***** Information given
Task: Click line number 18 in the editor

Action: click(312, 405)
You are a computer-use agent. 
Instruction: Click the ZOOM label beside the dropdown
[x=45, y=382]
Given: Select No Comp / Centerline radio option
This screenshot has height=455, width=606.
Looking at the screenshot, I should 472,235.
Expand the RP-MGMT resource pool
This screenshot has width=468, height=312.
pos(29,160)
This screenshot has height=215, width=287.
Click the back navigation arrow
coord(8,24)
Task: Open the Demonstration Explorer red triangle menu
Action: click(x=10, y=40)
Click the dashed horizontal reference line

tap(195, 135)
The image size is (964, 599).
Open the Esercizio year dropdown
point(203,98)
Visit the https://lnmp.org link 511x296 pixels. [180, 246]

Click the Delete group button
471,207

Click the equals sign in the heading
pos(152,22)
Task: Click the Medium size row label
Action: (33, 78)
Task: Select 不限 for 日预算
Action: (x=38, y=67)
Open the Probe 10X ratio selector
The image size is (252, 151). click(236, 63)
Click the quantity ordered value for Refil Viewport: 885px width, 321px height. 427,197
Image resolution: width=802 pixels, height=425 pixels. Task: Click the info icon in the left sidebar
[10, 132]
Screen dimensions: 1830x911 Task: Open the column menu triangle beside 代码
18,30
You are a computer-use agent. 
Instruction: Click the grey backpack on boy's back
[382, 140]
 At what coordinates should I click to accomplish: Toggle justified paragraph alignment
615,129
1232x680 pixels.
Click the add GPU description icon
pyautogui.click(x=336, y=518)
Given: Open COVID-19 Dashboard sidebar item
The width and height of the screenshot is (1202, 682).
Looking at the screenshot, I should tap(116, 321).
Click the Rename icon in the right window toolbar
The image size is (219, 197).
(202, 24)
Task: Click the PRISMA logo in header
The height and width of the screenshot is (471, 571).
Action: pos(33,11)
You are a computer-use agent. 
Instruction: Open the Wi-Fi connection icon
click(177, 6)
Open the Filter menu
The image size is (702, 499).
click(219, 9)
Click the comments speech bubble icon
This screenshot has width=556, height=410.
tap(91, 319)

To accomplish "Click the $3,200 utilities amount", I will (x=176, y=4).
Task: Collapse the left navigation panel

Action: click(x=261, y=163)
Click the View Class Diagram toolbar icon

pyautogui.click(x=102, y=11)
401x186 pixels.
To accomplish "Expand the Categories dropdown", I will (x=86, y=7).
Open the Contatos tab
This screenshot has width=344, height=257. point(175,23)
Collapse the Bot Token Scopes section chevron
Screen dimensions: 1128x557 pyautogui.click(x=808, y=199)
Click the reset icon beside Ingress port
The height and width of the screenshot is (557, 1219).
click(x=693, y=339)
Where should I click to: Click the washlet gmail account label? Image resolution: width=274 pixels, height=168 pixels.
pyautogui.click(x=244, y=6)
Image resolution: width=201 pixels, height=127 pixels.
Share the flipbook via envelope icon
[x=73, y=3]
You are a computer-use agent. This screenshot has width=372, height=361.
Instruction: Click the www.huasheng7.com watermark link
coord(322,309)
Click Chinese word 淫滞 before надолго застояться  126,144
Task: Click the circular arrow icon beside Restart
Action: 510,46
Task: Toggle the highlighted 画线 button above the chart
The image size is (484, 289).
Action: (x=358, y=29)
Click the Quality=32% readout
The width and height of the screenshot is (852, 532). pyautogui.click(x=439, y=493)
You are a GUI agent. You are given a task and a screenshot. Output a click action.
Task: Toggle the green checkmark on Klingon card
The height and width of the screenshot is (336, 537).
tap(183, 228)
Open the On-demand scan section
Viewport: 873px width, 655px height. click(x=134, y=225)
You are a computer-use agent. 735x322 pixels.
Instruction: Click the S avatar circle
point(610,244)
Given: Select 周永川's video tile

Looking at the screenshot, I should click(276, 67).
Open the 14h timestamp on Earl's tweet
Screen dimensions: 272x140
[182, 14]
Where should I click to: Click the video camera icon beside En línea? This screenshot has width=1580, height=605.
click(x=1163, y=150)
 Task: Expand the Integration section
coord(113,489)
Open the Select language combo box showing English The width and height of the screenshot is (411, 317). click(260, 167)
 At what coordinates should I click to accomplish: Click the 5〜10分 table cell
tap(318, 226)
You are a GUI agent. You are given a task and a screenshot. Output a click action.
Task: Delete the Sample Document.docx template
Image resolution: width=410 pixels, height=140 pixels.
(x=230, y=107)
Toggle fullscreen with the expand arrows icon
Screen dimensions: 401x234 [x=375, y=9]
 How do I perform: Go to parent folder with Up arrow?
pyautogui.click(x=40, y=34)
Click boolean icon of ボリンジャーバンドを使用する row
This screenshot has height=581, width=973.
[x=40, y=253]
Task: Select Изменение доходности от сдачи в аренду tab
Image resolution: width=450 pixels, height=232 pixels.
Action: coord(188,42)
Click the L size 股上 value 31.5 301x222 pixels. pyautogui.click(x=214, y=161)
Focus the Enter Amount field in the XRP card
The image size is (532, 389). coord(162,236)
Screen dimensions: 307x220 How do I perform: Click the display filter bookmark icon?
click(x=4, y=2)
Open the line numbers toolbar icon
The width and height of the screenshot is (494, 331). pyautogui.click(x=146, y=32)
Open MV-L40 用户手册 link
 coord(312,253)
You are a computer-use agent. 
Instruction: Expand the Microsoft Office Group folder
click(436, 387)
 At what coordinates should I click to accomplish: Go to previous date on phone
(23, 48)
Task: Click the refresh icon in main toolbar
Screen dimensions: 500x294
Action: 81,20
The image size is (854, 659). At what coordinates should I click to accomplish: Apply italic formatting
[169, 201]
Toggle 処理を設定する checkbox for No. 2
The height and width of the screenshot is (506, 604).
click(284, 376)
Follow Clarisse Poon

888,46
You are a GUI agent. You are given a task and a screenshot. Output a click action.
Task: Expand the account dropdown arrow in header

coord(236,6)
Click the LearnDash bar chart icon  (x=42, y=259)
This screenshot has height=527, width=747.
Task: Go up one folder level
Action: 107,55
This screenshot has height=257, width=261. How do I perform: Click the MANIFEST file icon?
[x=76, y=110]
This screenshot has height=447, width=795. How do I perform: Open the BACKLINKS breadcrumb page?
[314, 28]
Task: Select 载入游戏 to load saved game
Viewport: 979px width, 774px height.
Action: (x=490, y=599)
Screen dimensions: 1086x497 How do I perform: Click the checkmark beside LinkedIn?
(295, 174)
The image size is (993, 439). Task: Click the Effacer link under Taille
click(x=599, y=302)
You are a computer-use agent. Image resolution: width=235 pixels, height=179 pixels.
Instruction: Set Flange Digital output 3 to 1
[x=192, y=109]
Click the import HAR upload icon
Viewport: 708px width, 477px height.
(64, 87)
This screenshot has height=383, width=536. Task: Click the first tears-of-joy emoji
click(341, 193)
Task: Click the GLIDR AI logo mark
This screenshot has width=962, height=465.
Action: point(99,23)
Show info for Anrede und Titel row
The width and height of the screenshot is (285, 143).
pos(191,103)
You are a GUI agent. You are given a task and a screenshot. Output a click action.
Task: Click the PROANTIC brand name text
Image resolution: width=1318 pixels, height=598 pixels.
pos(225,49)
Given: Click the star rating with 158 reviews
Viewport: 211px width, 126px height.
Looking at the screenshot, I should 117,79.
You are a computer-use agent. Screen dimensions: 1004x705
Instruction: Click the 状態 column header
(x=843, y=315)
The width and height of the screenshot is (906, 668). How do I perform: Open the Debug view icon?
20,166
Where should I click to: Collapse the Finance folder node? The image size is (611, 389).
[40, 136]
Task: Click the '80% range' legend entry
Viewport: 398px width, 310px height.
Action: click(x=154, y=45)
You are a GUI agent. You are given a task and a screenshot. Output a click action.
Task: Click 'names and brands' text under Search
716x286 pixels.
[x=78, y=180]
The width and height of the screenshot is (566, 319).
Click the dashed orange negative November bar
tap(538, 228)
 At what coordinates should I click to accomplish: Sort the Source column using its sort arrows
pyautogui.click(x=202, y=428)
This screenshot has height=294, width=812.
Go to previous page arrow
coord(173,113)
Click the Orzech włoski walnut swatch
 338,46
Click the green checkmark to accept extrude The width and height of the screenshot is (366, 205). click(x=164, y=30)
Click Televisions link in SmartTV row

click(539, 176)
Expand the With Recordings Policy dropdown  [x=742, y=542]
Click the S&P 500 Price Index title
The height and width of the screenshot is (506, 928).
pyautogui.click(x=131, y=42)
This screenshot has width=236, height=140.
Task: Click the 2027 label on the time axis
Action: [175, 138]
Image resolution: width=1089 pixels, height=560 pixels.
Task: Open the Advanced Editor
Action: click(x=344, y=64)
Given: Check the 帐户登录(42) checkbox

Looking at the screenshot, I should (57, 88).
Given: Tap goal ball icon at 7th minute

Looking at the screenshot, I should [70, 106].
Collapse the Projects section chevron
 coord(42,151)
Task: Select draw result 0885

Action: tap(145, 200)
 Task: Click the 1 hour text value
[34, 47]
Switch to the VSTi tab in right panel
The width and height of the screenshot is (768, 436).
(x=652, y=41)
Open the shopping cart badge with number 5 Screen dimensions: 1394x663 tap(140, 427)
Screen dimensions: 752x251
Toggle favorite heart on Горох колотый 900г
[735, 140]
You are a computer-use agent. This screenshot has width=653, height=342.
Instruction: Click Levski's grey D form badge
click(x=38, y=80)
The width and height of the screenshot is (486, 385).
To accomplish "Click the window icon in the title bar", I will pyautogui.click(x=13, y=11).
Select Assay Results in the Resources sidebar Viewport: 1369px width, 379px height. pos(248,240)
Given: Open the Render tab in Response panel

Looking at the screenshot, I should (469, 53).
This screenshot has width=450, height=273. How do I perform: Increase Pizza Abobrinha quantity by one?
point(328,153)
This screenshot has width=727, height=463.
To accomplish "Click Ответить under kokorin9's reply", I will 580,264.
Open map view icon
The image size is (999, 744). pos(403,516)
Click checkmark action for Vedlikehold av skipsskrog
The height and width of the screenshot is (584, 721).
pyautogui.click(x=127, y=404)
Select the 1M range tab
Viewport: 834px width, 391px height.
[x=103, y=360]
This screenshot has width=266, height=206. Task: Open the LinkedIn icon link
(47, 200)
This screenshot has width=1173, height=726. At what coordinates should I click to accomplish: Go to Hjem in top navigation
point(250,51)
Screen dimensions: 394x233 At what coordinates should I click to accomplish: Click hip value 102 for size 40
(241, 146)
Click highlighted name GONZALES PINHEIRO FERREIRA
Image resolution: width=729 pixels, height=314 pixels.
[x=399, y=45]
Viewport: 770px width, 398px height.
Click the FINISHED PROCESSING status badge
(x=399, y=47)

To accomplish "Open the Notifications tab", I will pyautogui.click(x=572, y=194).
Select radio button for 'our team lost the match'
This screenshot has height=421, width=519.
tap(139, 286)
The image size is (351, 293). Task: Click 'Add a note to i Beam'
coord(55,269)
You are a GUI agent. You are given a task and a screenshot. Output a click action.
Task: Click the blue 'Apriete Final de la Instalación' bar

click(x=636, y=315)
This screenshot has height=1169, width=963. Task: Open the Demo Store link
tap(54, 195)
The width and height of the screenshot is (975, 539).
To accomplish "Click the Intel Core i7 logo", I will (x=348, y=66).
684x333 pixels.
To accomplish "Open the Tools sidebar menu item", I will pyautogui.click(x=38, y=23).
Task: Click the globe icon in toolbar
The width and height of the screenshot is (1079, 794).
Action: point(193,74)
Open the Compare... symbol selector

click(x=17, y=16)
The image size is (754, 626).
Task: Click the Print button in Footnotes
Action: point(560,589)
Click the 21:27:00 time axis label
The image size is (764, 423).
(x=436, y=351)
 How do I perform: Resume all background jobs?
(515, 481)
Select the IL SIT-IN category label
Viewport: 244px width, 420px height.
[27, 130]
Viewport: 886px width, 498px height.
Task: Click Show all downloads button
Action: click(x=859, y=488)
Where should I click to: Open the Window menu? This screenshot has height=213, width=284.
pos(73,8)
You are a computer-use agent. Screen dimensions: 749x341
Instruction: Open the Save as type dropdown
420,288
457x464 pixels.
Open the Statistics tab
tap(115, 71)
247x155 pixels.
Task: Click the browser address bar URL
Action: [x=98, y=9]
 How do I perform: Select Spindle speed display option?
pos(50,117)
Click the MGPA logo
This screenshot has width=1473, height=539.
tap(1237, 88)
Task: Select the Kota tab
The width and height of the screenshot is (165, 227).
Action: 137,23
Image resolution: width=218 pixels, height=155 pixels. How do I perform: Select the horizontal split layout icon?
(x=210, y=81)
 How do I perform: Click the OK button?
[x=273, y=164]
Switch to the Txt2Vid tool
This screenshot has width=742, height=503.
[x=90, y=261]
**********
Your task.
Where a line above contains the string "will", copy that line.

Solved exercise.
To accomplish "Click the $3,200 utilities amount", I will (x=176, y=4).
To accomplish "Expand the Categories dropdown", I will (x=86, y=7).
To accomplish "Click the window icon in the title bar", I will pyautogui.click(x=13, y=11).
To accomplish "Click Ответить under kokorin9's reply", I will 580,264.
To accomplish "Open the Notifications tab", I will pyautogui.click(x=572, y=194).
To accomplish "Click the Intel Core i7 logo", I will (x=348, y=66).
To accomplish "Open the Tools sidebar menu item", I will pyautogui.click(x=38, y=23).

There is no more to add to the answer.